Поскольку на Плюке чатлане считались коренными обитателями, пацаки должны были носить в носу колокольчик и перед чатланами шлепать себя по щекам, приседать и говорить «Ку». Социальный статус определялся по цвету штанов. Зеленые штаны — для шушеры, желтые — для значительных, а для избранных — малиновые штаны. У кого были малиновые, перед тем не только пацаки, но даже чатлане должны были делать «Ку»! И его эцилоп не имел права ночью бить! Никогда.
Желтые штаны имел право носить тот, у кого было КЦ, а малиновые — у кого было много КЦ. (Что такое КЦ, мы не знаем.)
Вместо надгробия на Плюке были разноцветные воздушные шары, привязанные к колышкам (того же цвета, какого были штаны у усопшего). Принято было считать, что это последний выдох ушедшего. Правил этой планетой чатланин ПЖ… И над центром, где у него был единственный на всей планете бассейн, парил огромный малиновый километровый шар, этот шар круглосуточно накачивали насосами через бесчисленные шланги десятки тысяч пацаков.
Не исключено, что этот гигантский шар (последний выдох ПЖ) появился у нас по ассоциации с огромными портретами нашего ПЖ — Брежнева, которые в то время украшали державу от киля до клотика в бесчисленном множестве. Но пока мы писали сценарий и готовились (а это было очень долго), Брежнева не стало. А дня через три после похорон в группу пришел Леван Шенгелия и сказал, что главное слово сценария — «Ку» надо срочно заменить на какое-нибудь другое!
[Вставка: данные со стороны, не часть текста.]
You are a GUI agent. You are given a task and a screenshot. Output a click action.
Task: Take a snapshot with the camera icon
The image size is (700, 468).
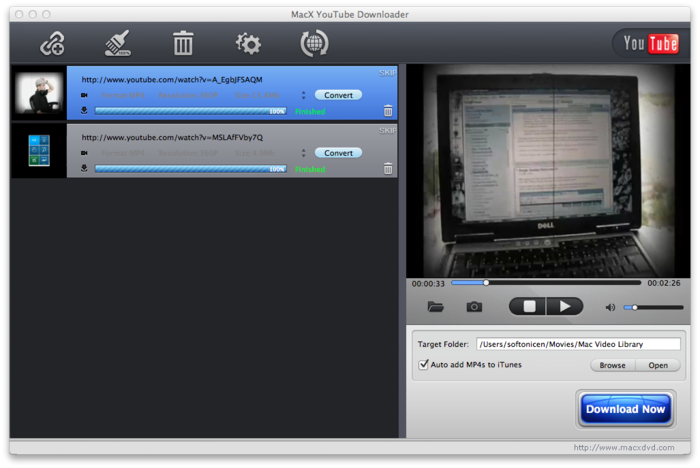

И показал газету «Правда», где на первой странице жирным шрифтом было много раз напечатано: «К.У.Черненко». (Это сообщали, что на место Брежнева назначили Константина Устиновича Черненко.) «Ку» на планете Плюк обозначало все слова и поэтому часто повторялось. Стали думать. Может быть, «Ка»?— не то! «Ко»?— не то! «Кы»?— может быть… Но все равно хуже, чем привычное «Ку». Пока думали, и Черненко не стало. Правление Андропова никак не сказалось на нашей работе. А вот приход к власти Горбачева с его антиалкогольной программой немало нам доставил хлопот. Дело в том, что Гедеван привез из Грузии бутылку чачи (виноградный самогон), она была у него в портфеле. А тогда вышел указ, что за изготовление и распространение самогона — восемь лет лишения свободы. Но бутылку мы все же сняли во многих эпизодах, и переснять их было невозможно.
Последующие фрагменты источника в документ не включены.